Cherche conseils en hamster

« Papa, viens voir les hamsters, Pipette a eu six petits, c’est un record, hein, papa ». « Mais non, mais non, gamin, Blanche Neige a eu sept nains ». « Papa, on dirait des scampis qui bougent ». « Gamin, avec six scampis on ne sait pas inviter beaucoup de gens, hein ». « Quoi, tu veux les manger ? ». « Mais non, gamin, c’était pour rire, hein ». « On fait quoi, papa ». « Heuuu ». « Je n’aurai jamais assez d’argent de poche pour nourrir les huit ». « Heuuu, demain j’irai voir l’assistante sociale pour faire augmenter les allocations familiales ».

04/12/2006

Cherche à me refaire des amis.

Hier, dimanche, je suis allé chez des connaissances. Pour la dernière fois. Pourtant, tout avait bien commencé : apéritif, trois scampis coupés en deux pour bien remplir la cassolette, roti à la sauce qui tache les chemises quand on éternue en tenant la cuillère. Puis vinrent les fromages. Beau plateau, grand choix, bien garni. Il y avait même des raisins. Mais des raisins, ça roule. Mon mauvais réflexe a été d'essayer d'empêcher les raisins de rouler alors que je soulevais le plateau. Je suis arrivé à garder les raisins dessus, mais pas les fromages. Le chien des connaissance, qui passait par là, a reçu le reblochon coulant sur le museau et le maroilles bien fait sur le derrière. Déjà qu'un chien mouillé, ça sent, mais un chien mouillé reblochon maroilles, je vous dit pas.
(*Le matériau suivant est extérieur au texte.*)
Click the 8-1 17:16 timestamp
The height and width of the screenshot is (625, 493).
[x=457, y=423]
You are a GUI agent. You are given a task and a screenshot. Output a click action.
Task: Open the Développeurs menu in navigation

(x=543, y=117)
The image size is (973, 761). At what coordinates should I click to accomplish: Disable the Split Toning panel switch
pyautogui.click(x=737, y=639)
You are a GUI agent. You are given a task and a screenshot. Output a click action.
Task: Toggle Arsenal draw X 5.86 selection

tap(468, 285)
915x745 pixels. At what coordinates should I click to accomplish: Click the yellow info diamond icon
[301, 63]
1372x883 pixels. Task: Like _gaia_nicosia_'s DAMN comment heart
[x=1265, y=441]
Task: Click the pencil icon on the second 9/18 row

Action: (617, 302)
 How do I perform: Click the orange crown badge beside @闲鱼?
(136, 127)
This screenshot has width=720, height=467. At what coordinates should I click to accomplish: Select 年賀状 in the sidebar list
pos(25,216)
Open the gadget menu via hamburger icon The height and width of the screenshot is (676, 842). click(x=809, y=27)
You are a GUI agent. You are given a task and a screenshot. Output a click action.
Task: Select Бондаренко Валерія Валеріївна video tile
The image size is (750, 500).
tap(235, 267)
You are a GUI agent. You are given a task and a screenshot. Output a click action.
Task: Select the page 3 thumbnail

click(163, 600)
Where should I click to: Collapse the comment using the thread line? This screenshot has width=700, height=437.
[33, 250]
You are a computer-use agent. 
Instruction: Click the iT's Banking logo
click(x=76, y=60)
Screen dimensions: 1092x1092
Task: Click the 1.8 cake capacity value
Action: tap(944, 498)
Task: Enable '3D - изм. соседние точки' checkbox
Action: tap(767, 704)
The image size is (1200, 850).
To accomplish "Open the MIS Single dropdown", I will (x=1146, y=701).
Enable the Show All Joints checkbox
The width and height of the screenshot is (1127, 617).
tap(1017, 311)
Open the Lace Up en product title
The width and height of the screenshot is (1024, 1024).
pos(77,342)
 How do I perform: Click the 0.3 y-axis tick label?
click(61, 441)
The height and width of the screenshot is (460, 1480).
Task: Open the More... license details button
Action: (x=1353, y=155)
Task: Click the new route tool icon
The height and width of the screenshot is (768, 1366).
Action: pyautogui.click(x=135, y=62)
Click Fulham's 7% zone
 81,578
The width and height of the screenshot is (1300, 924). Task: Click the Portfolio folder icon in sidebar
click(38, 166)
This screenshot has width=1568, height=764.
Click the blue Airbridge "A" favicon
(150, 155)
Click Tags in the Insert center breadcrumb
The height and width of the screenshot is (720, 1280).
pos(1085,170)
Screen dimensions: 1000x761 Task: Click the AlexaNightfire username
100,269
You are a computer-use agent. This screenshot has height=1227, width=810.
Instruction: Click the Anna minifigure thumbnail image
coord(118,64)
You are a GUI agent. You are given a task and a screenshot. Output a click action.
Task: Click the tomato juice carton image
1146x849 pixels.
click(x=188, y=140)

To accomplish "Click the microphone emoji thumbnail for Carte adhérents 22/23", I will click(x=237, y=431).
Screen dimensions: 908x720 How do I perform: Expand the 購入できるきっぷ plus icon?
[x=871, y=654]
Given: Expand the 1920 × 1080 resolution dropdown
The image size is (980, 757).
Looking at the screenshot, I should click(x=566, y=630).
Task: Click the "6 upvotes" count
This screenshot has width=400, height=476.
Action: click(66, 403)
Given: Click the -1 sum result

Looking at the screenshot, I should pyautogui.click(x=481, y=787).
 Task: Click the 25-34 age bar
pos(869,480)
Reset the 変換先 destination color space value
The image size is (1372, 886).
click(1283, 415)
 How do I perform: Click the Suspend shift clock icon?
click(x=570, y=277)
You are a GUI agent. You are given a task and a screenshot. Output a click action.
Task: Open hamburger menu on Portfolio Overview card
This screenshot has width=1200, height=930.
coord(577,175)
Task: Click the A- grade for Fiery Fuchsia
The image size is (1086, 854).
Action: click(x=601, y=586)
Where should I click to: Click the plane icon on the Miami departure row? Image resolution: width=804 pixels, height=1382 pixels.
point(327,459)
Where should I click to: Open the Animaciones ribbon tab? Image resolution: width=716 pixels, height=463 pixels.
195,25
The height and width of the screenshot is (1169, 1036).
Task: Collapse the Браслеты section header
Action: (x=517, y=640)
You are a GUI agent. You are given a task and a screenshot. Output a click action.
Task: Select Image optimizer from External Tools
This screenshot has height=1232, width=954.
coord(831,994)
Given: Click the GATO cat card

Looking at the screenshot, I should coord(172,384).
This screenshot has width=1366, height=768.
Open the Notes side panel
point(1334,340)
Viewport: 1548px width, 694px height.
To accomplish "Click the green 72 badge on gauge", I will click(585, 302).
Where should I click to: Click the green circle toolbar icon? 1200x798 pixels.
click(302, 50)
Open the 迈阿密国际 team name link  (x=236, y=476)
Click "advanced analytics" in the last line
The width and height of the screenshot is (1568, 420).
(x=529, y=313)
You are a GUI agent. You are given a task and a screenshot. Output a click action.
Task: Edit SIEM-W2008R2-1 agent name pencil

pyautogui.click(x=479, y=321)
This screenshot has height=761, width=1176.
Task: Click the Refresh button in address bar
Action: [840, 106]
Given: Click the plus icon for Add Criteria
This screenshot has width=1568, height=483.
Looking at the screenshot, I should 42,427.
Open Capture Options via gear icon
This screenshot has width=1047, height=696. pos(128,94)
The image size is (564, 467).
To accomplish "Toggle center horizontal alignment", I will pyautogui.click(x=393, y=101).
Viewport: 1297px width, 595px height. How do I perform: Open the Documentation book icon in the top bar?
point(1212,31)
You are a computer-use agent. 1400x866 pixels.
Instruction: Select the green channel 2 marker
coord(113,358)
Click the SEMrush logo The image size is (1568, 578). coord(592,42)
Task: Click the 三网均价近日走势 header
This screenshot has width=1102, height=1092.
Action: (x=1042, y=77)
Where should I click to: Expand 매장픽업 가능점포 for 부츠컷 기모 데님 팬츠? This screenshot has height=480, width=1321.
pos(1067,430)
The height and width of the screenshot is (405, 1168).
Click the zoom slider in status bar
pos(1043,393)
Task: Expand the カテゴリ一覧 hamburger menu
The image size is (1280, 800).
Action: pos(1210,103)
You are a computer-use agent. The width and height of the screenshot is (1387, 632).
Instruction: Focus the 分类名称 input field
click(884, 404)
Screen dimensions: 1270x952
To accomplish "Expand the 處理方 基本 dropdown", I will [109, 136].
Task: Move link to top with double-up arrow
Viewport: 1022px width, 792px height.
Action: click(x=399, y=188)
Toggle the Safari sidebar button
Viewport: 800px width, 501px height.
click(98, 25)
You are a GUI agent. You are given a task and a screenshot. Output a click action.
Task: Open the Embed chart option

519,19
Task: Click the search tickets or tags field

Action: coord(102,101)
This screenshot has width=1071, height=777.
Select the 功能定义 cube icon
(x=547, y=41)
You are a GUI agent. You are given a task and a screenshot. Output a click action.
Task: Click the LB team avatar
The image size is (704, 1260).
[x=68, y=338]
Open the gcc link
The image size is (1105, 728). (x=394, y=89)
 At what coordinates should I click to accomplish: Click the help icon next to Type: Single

Je ne me rappelais plus du nom du chien alors je criais : "Non, Tartiflette, pas dans les fauteuils". Trop tard, d'autant que son maître n'a pas pu le retenir vu que le coulommiers et le crêmeux avait transformé le sol en patinoire de Noël. "Robert, relèves-toi, t'as bu ou quoi, vas plutôt chercher des petites cuillères qu'on récupère un maximum". Aïe, aïe, aïe. Paf, vlan, la dame à Robert qui s'étale à son tour. Moi : "Eh, oh, si vous me laisser seul pendant que vous faites vos galipettes, je m'en vais". "C'est ça, bonsoir".